# Task to complete
Copy the rows below word for word, starting at the one containing "coordinates (1830, 203)." and ending at the one containing "projects is located at coordinates (60, 77).", with both of those included.

# Task input
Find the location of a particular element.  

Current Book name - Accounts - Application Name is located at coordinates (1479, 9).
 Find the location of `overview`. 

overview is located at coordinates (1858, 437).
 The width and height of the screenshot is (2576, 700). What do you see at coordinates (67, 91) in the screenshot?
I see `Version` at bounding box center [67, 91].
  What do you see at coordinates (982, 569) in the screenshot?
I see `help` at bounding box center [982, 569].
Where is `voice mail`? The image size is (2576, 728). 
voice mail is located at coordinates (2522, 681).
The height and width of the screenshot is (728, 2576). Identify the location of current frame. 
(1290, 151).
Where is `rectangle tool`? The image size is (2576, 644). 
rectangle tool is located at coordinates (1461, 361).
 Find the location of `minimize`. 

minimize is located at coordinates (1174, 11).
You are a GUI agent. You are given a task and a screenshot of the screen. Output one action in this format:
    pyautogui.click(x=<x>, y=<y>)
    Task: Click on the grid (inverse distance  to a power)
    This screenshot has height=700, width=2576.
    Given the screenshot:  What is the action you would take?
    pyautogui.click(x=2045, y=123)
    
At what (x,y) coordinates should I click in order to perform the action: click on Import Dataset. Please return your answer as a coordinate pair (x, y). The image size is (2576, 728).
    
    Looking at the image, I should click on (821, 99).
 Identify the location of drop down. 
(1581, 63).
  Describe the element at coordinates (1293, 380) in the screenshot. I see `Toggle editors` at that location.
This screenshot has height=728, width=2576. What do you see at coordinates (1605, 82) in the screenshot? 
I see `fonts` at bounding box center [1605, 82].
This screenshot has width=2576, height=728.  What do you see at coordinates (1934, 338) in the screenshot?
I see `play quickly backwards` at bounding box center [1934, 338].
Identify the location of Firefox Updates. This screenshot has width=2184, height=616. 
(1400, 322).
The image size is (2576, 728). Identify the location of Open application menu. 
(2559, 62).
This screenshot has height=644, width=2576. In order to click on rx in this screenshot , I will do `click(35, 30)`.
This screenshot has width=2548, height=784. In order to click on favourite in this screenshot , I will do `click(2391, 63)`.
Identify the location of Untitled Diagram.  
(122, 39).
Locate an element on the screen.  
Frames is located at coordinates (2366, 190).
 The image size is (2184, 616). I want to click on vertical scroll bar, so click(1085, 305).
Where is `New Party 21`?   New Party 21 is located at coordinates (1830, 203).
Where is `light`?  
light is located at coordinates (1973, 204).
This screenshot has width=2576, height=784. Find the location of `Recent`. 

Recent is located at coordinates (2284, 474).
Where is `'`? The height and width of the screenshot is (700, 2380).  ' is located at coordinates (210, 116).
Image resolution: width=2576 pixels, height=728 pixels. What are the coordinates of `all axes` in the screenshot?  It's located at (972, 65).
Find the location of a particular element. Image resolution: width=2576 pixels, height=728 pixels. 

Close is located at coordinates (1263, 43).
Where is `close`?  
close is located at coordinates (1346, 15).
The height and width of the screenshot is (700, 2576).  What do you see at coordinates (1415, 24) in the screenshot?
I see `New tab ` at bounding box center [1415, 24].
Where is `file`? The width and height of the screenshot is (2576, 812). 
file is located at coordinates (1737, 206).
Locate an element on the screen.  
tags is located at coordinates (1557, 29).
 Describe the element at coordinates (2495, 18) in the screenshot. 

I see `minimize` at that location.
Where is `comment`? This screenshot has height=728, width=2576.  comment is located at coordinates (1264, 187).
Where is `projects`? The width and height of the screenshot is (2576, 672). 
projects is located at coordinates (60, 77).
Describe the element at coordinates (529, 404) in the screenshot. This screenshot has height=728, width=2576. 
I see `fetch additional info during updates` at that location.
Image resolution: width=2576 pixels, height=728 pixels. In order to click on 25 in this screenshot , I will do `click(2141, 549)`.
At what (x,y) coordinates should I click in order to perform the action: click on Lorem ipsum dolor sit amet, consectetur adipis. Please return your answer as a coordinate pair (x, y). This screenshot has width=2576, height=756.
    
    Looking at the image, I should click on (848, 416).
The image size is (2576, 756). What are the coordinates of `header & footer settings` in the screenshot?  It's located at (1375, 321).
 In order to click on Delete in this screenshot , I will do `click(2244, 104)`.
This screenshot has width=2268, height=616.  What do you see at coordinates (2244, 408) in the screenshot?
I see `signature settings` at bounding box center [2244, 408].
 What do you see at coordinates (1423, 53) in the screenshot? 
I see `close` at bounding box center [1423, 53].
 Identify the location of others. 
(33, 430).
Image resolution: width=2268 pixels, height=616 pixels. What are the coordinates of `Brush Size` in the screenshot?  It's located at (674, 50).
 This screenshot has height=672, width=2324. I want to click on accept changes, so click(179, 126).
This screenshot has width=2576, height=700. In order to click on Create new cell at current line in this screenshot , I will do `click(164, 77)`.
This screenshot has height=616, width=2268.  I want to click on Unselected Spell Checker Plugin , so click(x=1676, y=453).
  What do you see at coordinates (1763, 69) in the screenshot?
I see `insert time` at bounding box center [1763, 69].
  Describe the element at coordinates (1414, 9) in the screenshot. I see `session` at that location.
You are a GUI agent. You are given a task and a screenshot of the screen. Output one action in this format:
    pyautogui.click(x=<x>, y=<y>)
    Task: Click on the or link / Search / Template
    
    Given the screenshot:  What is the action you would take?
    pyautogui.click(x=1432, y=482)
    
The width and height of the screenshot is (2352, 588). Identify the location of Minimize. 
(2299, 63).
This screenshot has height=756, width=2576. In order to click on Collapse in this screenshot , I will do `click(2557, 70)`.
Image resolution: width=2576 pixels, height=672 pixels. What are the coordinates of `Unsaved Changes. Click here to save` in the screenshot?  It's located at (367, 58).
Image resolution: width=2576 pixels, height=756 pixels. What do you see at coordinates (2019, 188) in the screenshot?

# Task response
Where is `New Party 21`?   New Party 21 is located at coordinates (1830, 203).
Where is `light`?  
light is located at coordinates (1973, 204).
This screenshot has width=2576, height=784. Find the location of `Recent`. 

Recent is located at coordinates (2284, 474).
Where is `'`? The height and width of the screenshot is (700, 2380).  ' is located at coordinates (210, 116).
Image resolution: width=2576 pixels, height=728 pixels. What are the coordinates of `all axes` in the screenshot?  It's located at (972, 65).
Find the location of a particular element. Image resolution: width=2576 pixels, height=728 pixels. 

Close is located at coordinates (1263, 43).
Where is `close`?  
close is located at coordinates (1346, 15).
The height and width of the screenshot is (700, 2576).  What do you see at coordinates (1415, 24) in the screenshot?
I see `New tab ` at bounding box center [1415, 24].
Where is `file`? The width and height of the screenshot is (2576, 812). 
file is located at coordinates (1737, 206).
Locate an element on the screen.  
tags is located at coordinates (1557, 29).
 Describe the element at coordinates (2495, 18) in the screenshot. 

I see `minimize` at that location.
Where is `comment`? This screenshot has height=728, width=2576.  comment is located at coordinates (1264, 187).
Where is `projects`? The width and height of the screenshot is (2576, 672). 
projects is located at coordinates (60, 77).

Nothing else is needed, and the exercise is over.